Personal information
- Full name: Ludovic Ndzie
- Date of birth: 20 June 1994 (age 30)
- Place of birth: Yaounde, Cameroon
- Height: 1.88 m (6 ft 2 in)
- Position(s): Centre-back

Team information
- Current team: Arras
- Number: 7

Youth career
- 2008–2011: Ouragan FC

Senior career*
- Years: Team / Apps / (Gls)
- 2012–2014: Renaissance / 37 / (4)
- 2014–2016: Unisport / 43 / (2)
- 2016–2019: Ubuntu Cape Town / 45 / (1)
- 2019–2020: Grand-Synthe / 0 / (0)
- 2020–: Arras

= Ludovic Ndzie =

Cameroonian footballer

Ludovic Ndzie (born 20 June 1994) is a Cameroonian professional footballer who plays as a central defender or midfielder for French amateur side Arras FA.

==International career==

National team
| Years | Team |  | Apps |
| 2012 | Cameroon | U20 | 4 |
| 2013 | Cameroon | Local team | 1 |
| 2016 | Cameroon | U23 | 2 |

== Biography ==
Ndzie made his professional debut with Renaissance FC (Cameroonian 1st league). At the same time, he played for the Cameroonian local team, also U20 for the Francophonie tournament in 2012. After one season with the club, as a professional footballer, Ndzie joined Unisport FC.
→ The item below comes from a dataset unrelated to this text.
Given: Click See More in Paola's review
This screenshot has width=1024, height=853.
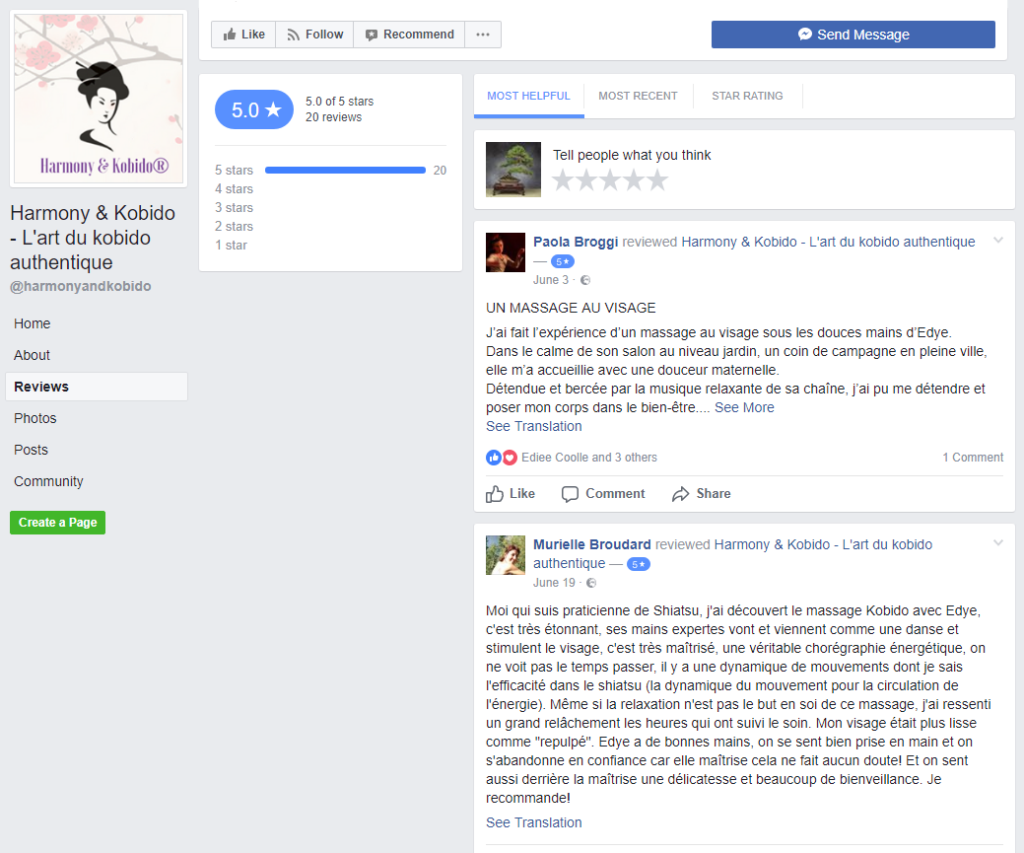Looking at the screenshot, I should (x=744, y=408).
2014-16 he has made lots of appearances for the African Champions league (CAF), and he was selected to play Olympic Games playoff and U23 playoff (CAN).

In May 2016, FC Cape Town sign "Cameroon youngster : The 21-year-old burst onto the domestic scene in Cameroon in 2012 with Renaissance and was almost immediately elevated to the country’s junior national teams."

"Ndzie is an intelligent aggressive attacking central midfielder who is gifted with a very big engine. His aggressive power will add extra value to the African Beasts attack." '

Ndzie was assigned the number 4 shirt, central defender position, and made his club debut for Ubuntu FC Cape Town in the club's opening pre-season fixture in 2017. Ndzie agreed to a four-year contract with FC Cape Town (now Ubuntu FC Cape Town) in August 2016, tying him to the club until 2020. 2018-19 season, Ndzie played 22 matches, and scored.

In 2019, Ndzie has been described by the South African TV Press as a "strong player in the South African arena" who is "comfortable on both the tactical and technical level".

In January 2020, Ndzie signed for French Championnat National 3 side Olympique Grand-Synthe. He moved to tier six side Arras FA in the summer of 2020.